I’m going to contradict the blog title, “off the mat” and you guessed it, talk about the mat…sort of
I’ve been reminiscing about the times when I didn’t have a mat, yet practiced asana. I practiced on concrete floors, stone walkways, rooftops, carpet, kitchen floors, and how could I forget the picturesque mountain where I reached nirvana (if you haven’t picked up on some sarcastic nature in the this blog thus far, here is your waving red flag) but the point being I didn’t allow limitations to the asana practice.
It was humbling.
I’ve been spending sometime learning and meditating on dharma. It’s defined in various avenues as the way things are or ones sense of concept. Yoga became a subject right when dharma became a subject. The first yoga sutra states, let’s us learn. Yoga is a subject, it can be taught. The concept of I learned to do this and so can you. This is what I’ve learned thus far.
I’ve learned that dharma as how we get our freedom. So when I find myself upset that I can’t make it or afford a studio class, I remind myself that the practice still exists.
Dharma to me is how we manage a crazy world. Perhaps practicing the asana on a non-rubber surface or outside a yoga studio tests our management of a crazy world. Are we willing to get uncomfortable?
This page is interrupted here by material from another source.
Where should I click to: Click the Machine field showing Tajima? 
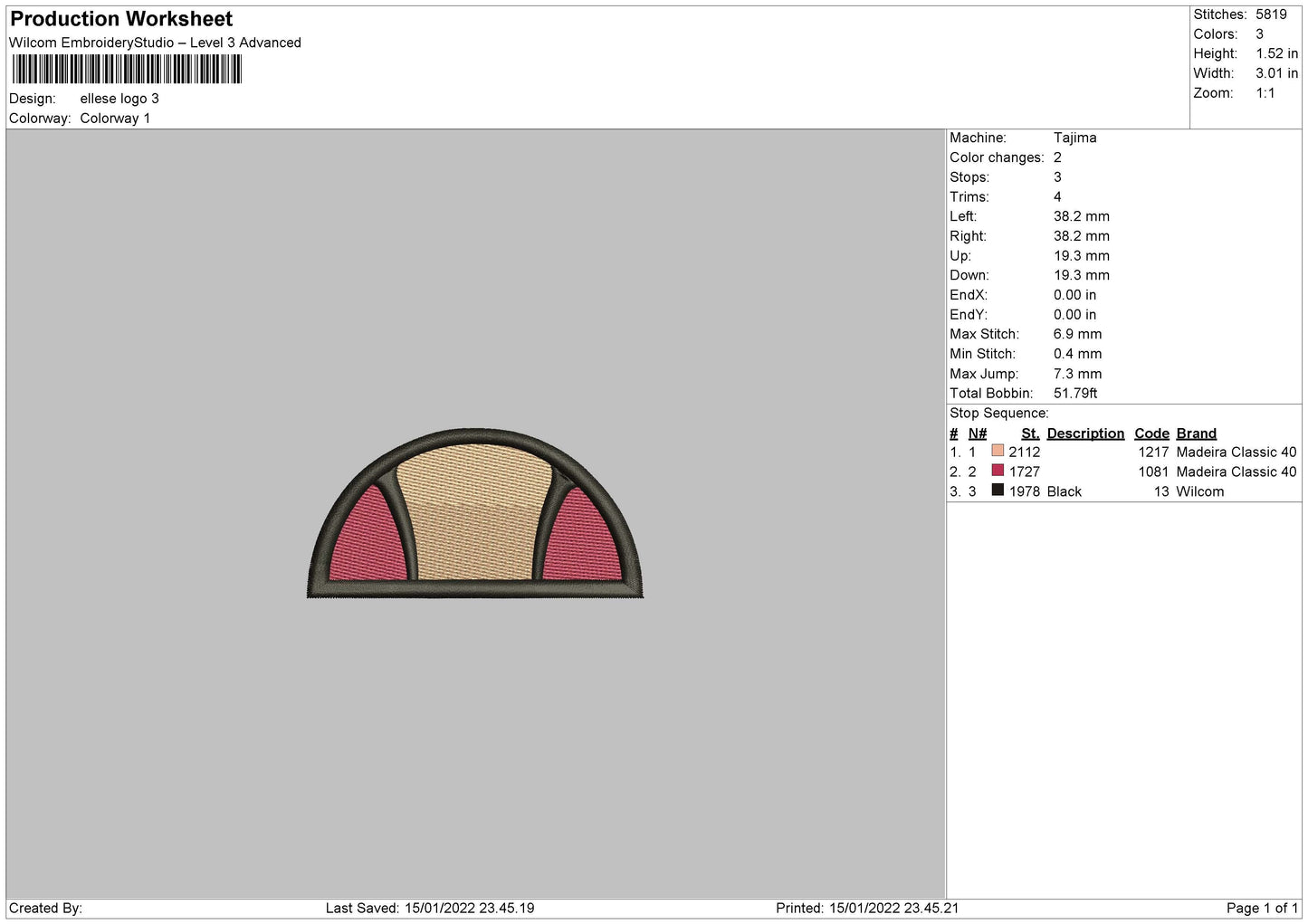coord(1075,138)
I experience fear that if I offer a class at my home that no one will come, either way the practice still exists.
Both dharma and yoga ask for deep connection. Are we willing to connect with ourselves, how we know things without photographic documentation? When the instayogi fad fades away, the practice still exists. When I grow tired of writing this blog, the practice still exists
I offer you a challenge…Practice asana off a mat, any surface will do and then ask yourself did the practice happen? Maybe it was rocky, uncomfortable, or interrupted – but did the practice exist?
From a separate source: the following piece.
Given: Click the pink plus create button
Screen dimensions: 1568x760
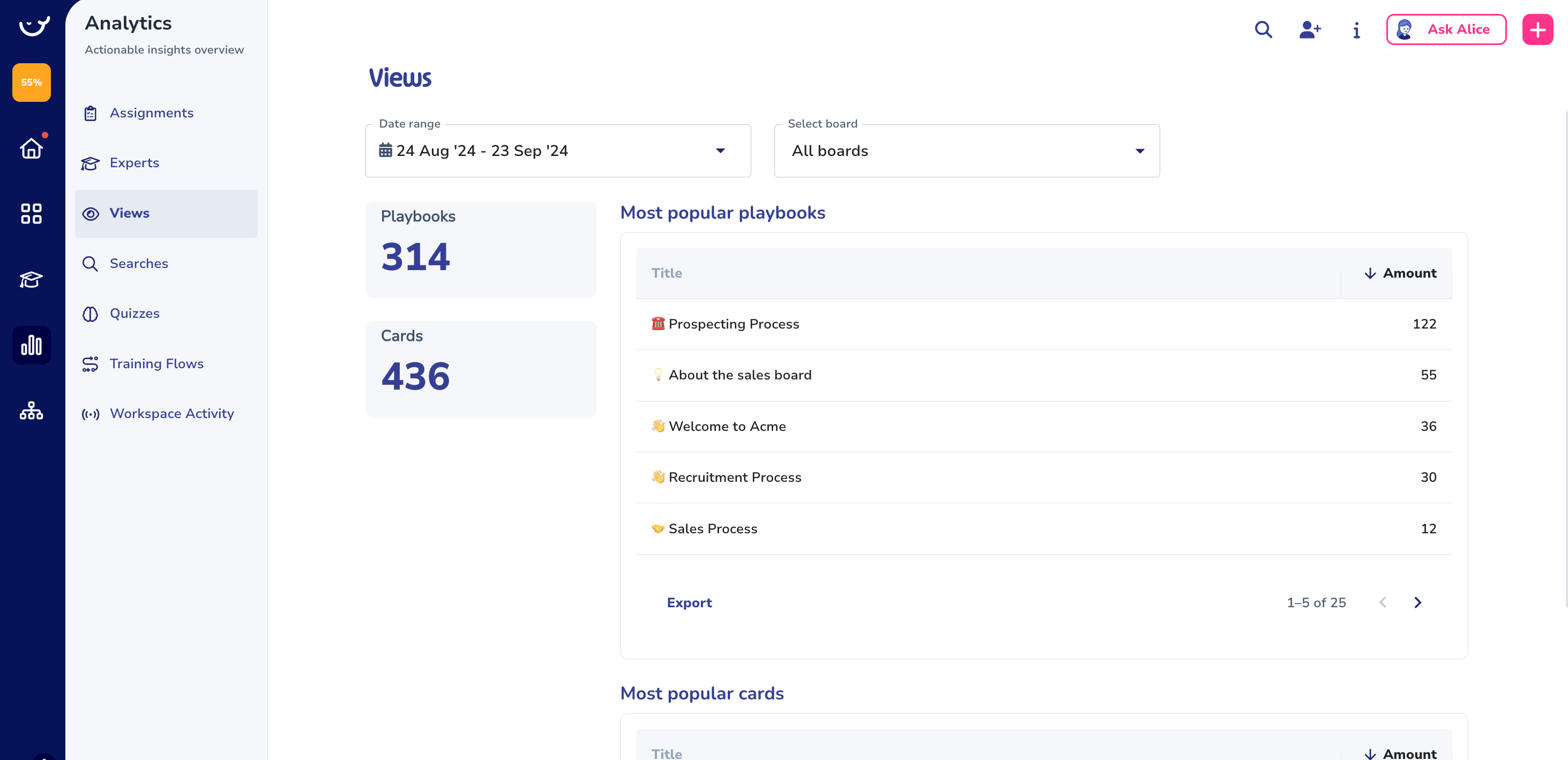Looking at the screenshot, I should [1537, 29].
One of the meditations in Meditations from the Mat speaks to acknowledging and accepting the light, what you feel – dharma. “Suffering comes from our own resistance to being who we are…the time for asking questions will be temporary”. “It’s the moment in our journey, when we let go of results and wholeheartedly embrace the process”. You and I are right where we need to be. It’s my dharma. It’s your dharma. It’s my meaning of yoga and it’s your meaning of yoga for this here and now.